• Text passage:
=-=-=
Artists inevitably flock to the places where they can make enough from their work to dedicate themselves to it full-time. But for some, like Irish singer-songwriter Étáin, who currently lives in Glasgow, the prospect of a full-time career in music just isn’t realistic yet. The cost of living crisis simply adds to the far-fetched reality of this dream.
“People don’t realise just how expensive it can be to release music. With the cost of living [crisis], it’s not only the rise in prices, which can be astronomical, [the difficulty is] also how unpredictable it is,” she says.
“You might be saving up for a new piece of recording equipment and be thinking, ‘I’m definitely on track to afford this’. And then you might go and do your grocery shop and it’s twice what you thought it was going to be. Stuff like that just sets you back.”
Étáin works full-time for a charity. As such, her music career is all a product of her free time; a balancing act of art and economic necessity.
“A lot of your creative energy will obviously go into your 9-5 job and you end up drained at the end of the day, too tired to even just sit down and practise,” she says. “Even in terms of things like taking time off to go to a songwriting camp that is going to support your development creatively can be really difficult when you’re working a full-time job.”
=-=-=
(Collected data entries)

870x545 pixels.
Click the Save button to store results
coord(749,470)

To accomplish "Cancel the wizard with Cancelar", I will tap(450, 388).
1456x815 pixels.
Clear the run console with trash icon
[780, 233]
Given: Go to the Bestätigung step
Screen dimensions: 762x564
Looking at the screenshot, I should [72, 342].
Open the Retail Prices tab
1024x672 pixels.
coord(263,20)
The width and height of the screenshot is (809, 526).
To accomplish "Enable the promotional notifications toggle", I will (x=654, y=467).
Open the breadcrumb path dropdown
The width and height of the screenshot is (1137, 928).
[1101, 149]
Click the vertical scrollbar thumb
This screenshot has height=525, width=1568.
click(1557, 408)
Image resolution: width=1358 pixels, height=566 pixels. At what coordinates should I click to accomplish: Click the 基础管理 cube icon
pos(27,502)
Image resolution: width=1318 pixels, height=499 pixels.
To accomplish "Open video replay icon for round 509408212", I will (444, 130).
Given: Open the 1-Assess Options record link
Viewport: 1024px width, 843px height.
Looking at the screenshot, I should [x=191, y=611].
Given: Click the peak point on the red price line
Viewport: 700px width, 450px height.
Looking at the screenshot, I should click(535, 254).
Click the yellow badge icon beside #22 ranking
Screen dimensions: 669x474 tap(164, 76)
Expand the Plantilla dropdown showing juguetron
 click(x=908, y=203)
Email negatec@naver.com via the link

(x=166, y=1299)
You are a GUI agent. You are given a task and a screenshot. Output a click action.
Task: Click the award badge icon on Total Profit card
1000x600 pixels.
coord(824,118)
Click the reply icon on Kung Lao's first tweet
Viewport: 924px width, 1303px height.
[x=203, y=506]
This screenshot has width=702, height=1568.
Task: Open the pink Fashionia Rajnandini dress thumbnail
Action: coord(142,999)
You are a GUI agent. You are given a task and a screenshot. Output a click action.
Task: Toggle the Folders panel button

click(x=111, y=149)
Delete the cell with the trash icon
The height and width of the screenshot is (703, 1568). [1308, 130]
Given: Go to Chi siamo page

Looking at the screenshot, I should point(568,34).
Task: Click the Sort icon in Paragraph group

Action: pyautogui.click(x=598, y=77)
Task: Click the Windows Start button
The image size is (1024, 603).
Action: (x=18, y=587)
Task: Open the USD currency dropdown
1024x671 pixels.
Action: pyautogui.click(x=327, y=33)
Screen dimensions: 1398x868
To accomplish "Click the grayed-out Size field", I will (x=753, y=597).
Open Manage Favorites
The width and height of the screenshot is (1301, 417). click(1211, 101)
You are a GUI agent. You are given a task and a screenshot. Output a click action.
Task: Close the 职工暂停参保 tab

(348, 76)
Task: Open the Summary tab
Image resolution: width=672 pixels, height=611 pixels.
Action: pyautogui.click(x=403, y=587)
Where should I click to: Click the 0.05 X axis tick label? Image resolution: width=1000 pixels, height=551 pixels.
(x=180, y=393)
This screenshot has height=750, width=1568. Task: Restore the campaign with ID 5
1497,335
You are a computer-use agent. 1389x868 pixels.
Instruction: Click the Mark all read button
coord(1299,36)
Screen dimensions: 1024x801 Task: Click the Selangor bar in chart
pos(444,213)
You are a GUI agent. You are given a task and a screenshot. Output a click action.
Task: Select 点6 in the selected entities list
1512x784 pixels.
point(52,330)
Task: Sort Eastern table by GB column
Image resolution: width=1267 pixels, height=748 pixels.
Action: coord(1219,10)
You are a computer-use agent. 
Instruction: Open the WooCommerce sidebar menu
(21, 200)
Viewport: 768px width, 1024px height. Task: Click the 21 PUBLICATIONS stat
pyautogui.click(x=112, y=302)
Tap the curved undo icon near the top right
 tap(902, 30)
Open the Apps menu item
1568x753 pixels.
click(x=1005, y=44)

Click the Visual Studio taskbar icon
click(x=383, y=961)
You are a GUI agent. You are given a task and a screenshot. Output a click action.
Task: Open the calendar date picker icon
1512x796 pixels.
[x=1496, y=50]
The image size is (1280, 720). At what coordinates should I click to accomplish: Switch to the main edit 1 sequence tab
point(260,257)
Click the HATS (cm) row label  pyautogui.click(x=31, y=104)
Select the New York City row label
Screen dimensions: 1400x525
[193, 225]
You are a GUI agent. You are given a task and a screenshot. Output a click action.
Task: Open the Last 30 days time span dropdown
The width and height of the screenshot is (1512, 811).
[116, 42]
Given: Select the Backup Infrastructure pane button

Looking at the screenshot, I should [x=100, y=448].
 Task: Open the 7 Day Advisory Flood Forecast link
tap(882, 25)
=-=-=
• Work item: In the passage on Étáin's music career, write out the portion starting at "Artists inevitably flock" and ending at "of this dream.", changing "full-time career" to "professional career".

• Result of the task:
Artists inevitably flock to the places where they can make enough from their work to dedicate themselves to it full-time. But for some, like Irish singer-songwriter Étáin, who currently lives in Glasgow, the prospect of a professional career in music just isn’t realistic yet. The cost of living crisis simply adds to the far-fetched reality of this dream.